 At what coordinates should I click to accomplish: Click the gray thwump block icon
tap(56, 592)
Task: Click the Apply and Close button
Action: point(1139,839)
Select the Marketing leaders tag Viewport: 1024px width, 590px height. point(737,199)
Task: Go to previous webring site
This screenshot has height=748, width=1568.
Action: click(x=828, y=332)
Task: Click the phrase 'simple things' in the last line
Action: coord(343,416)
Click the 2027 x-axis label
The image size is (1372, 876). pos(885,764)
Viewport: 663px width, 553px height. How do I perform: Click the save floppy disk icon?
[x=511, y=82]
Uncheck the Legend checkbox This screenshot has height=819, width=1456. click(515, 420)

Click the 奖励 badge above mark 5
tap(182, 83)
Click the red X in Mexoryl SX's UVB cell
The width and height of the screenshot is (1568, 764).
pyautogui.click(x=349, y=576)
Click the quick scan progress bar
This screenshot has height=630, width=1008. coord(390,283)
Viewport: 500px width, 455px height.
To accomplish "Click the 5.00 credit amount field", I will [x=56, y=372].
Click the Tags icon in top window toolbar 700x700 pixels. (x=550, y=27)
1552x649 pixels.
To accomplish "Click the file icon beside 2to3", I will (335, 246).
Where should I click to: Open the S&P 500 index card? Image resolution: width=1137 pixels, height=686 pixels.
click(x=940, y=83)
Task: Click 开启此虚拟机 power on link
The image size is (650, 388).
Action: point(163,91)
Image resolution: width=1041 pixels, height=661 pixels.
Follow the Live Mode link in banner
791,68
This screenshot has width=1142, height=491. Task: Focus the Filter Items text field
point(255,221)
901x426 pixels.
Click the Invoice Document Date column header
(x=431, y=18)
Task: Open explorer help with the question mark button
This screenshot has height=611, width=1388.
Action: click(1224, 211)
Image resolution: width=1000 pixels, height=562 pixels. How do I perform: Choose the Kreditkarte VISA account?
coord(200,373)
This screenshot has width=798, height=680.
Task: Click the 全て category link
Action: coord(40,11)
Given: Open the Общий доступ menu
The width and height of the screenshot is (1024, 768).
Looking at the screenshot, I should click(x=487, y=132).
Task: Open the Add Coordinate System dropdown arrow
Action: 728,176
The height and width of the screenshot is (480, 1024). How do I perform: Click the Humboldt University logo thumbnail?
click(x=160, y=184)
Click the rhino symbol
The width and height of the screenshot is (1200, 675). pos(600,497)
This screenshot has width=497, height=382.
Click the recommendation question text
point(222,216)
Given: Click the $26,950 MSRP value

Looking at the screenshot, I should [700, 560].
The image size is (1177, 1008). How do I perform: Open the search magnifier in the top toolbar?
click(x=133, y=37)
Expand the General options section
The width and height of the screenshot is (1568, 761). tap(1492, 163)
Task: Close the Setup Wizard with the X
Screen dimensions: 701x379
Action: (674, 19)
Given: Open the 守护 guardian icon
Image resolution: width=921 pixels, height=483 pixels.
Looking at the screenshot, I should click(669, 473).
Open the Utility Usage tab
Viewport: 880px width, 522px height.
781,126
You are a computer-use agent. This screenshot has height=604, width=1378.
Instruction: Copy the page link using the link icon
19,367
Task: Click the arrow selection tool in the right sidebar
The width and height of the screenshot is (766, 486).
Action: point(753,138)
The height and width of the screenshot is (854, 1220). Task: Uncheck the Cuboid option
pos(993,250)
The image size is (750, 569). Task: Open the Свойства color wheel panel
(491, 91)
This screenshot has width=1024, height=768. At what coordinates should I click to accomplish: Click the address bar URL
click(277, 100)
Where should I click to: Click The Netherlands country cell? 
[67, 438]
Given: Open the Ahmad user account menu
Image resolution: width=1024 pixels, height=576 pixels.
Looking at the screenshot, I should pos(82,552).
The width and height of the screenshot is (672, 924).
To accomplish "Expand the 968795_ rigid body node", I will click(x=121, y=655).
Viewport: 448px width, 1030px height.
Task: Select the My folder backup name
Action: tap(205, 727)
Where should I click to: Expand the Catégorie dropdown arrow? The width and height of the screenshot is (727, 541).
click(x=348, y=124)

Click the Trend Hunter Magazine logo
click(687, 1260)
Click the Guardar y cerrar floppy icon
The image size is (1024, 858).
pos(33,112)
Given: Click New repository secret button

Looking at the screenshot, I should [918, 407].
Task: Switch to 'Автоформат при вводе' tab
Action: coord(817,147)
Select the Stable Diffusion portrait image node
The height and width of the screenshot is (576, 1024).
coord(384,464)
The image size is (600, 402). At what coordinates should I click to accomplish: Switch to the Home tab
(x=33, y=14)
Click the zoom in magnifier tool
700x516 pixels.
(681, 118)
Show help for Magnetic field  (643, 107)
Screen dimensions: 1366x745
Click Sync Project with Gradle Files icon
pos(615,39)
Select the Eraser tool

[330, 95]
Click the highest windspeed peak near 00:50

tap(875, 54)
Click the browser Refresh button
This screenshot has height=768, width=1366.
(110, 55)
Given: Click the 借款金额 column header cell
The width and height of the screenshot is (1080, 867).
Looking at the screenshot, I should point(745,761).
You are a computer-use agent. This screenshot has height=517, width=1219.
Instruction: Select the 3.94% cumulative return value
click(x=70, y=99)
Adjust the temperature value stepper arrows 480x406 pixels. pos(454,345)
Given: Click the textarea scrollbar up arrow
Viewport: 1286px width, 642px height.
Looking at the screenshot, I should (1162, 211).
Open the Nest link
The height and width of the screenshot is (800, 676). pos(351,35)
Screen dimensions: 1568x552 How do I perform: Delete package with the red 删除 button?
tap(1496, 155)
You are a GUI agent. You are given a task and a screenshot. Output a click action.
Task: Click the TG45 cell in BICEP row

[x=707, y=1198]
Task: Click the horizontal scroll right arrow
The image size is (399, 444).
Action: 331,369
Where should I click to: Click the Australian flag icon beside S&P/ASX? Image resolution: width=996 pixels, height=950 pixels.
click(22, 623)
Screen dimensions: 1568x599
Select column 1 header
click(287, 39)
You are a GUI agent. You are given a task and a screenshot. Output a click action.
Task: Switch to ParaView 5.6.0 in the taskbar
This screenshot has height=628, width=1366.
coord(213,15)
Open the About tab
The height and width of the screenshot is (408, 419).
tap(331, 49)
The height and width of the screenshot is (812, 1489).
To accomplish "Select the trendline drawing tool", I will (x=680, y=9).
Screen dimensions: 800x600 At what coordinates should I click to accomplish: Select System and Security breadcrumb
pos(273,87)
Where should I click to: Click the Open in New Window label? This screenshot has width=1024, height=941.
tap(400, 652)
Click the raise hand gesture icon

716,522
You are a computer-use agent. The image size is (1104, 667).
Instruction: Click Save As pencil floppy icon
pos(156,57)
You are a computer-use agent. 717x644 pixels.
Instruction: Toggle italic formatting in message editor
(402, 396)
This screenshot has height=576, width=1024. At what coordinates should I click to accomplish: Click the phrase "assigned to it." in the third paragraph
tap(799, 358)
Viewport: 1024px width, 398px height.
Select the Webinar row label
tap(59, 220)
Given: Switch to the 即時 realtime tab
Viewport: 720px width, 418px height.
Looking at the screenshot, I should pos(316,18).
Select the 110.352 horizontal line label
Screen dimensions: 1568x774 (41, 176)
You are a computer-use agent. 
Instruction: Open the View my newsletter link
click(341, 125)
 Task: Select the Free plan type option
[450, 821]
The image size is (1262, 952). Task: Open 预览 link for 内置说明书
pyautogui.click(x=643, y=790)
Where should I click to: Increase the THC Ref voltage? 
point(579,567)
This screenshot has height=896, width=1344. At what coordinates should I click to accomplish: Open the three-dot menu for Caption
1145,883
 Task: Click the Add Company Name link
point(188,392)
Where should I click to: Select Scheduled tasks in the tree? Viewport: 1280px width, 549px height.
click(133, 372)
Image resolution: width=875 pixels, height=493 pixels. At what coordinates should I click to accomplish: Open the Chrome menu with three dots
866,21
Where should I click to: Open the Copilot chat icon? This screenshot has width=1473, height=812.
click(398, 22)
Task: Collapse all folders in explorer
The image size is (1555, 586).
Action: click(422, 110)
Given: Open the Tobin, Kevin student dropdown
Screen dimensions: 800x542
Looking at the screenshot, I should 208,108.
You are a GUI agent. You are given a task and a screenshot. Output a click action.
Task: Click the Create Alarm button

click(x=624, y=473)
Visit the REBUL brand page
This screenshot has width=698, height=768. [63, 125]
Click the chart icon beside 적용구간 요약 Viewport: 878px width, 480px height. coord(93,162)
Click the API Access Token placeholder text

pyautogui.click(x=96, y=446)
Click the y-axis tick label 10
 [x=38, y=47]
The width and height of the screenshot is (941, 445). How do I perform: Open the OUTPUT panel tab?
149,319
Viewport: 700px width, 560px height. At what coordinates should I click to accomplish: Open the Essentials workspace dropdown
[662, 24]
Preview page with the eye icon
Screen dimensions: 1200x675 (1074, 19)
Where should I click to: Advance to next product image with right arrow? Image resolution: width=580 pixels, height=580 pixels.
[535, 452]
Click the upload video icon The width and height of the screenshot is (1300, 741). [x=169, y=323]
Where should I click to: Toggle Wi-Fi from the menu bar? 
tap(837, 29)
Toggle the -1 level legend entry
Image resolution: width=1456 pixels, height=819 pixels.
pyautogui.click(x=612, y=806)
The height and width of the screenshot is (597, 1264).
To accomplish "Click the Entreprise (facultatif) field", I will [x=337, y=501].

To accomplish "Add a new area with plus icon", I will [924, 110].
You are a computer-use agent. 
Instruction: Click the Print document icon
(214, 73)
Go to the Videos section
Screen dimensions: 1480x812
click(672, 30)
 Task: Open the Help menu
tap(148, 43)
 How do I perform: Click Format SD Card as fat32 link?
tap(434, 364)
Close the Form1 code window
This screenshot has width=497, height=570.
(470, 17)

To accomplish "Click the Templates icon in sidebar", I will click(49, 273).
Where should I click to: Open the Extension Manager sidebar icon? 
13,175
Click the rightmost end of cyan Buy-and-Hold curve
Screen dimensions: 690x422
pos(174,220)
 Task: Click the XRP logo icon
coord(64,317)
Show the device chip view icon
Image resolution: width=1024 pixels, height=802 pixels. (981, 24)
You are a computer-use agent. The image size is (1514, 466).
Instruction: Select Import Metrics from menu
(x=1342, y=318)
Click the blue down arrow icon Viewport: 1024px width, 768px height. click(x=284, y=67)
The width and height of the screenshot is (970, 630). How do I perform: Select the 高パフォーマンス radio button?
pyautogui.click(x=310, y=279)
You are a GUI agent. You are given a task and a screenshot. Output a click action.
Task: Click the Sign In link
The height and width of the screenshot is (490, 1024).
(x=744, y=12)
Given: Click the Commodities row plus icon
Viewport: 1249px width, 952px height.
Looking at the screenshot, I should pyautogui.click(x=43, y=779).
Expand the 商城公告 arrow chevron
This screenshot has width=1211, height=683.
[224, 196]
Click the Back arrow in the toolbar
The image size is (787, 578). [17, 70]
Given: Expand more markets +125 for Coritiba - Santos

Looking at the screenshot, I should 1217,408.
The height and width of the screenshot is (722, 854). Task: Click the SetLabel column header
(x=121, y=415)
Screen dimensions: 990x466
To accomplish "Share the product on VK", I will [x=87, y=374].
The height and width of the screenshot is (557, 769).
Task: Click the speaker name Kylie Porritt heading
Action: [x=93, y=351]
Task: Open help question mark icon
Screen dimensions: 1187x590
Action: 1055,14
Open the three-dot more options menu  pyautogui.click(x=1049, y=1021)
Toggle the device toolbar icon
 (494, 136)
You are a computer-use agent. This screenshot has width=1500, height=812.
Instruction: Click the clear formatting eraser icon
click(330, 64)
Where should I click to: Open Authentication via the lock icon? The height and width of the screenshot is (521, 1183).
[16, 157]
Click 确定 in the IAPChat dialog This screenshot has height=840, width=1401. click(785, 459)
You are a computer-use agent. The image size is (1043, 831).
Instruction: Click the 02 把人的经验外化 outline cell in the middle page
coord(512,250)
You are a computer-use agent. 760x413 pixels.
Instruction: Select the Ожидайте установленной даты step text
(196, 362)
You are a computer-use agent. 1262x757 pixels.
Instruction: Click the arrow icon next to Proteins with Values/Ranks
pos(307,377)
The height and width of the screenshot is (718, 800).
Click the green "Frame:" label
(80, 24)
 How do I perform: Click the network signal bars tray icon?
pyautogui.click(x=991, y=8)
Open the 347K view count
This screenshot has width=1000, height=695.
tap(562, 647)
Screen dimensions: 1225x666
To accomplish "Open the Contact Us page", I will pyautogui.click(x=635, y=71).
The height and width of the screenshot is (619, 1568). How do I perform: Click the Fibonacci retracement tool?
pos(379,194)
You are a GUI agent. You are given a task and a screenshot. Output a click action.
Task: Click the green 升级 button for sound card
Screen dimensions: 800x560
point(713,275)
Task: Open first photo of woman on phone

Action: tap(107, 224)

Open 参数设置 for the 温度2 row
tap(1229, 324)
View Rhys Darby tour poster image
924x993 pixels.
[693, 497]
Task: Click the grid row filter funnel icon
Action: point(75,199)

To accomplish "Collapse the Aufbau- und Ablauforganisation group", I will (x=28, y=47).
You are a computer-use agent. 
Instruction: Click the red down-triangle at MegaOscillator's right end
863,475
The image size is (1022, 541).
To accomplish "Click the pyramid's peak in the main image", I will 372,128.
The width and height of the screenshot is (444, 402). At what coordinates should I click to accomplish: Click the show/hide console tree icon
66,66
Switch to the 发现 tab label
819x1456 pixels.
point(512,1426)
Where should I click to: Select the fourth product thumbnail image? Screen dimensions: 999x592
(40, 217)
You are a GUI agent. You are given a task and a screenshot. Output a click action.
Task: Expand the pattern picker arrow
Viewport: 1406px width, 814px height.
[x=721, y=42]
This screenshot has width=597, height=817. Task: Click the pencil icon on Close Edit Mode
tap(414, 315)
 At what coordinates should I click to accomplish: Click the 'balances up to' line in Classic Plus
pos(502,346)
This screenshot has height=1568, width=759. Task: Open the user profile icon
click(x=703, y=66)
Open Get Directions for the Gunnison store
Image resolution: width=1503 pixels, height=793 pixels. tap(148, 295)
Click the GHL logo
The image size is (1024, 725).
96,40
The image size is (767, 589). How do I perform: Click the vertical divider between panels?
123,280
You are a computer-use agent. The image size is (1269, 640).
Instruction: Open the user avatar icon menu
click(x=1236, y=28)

■ ■ ■ ■ ■

#### [What the task asks]
Above are the entries. Quote exactly the lines from the one bearing "The height and width of the screenshot is (490, 1024)." through the one bearing "You are a computer-use agent. 1262x757".

#### [Answer to the problem]
The height and width of the screenshot is (490, 1024).
(x=744, y=12)
Given: Click the Commodities row plus icon
Viewport: 1249px width, 952px height.
Looking at the screenshot, I should pyautogui.click(x=43, y=779).
Expand the 商城公告 arrow chevron
This screenshot has width=1211, height=683.
[224, 196]
Click the Back arrow in the toolbar
The image size is (787, 578). [17, 70]
Given: Expand more markets +125 for Coritiba - Santos

Looking at the screenshot, I should 1217,408.
The height and width of the screenshot is (722, 854). Task: Click the SetLabel column header
(x=121, y=415)
Screen dimensions: 990x466
To accomplish "Share the product on VK", I will [x=87, y=374].
The height and width of the screenshot is (557, 769).
Task: Click the speaker name Kylie Porritt heading
Action: [x=93, y=351]
Task: Open help question mark icon
Screen dimensions: 1187x590
Action: 1055,14
Open the three-dot more options menu  pyautogui.click(x=1049, y=1021)
Toggle the device toolbar icon
 (494, 136)
You are a computer-use agent. This screenshot has width=1500, height=812.
Instruction: Click the clear formatting eraser icon
click(330, 64)
Where should I click to: Open Authentication via the lock icon? The height and width of the screenshot is (521, 1183).
[16, 157]
Click 确定 in the IAPChat dialog This screenshot has height=840, width=1401. click(785, 459)
You are a computer-use agent. The image size is (1043, 831).
Instruction: Click the 02 把人的经验外化 outline cell in the middle page
coord(512,250)
You are a computer-use agent. 760x413 pixels.
Instruction: Select the Ожидайте установленной даты step text
(196, 362)
You are a computer-use agent. 1262x757 pixels.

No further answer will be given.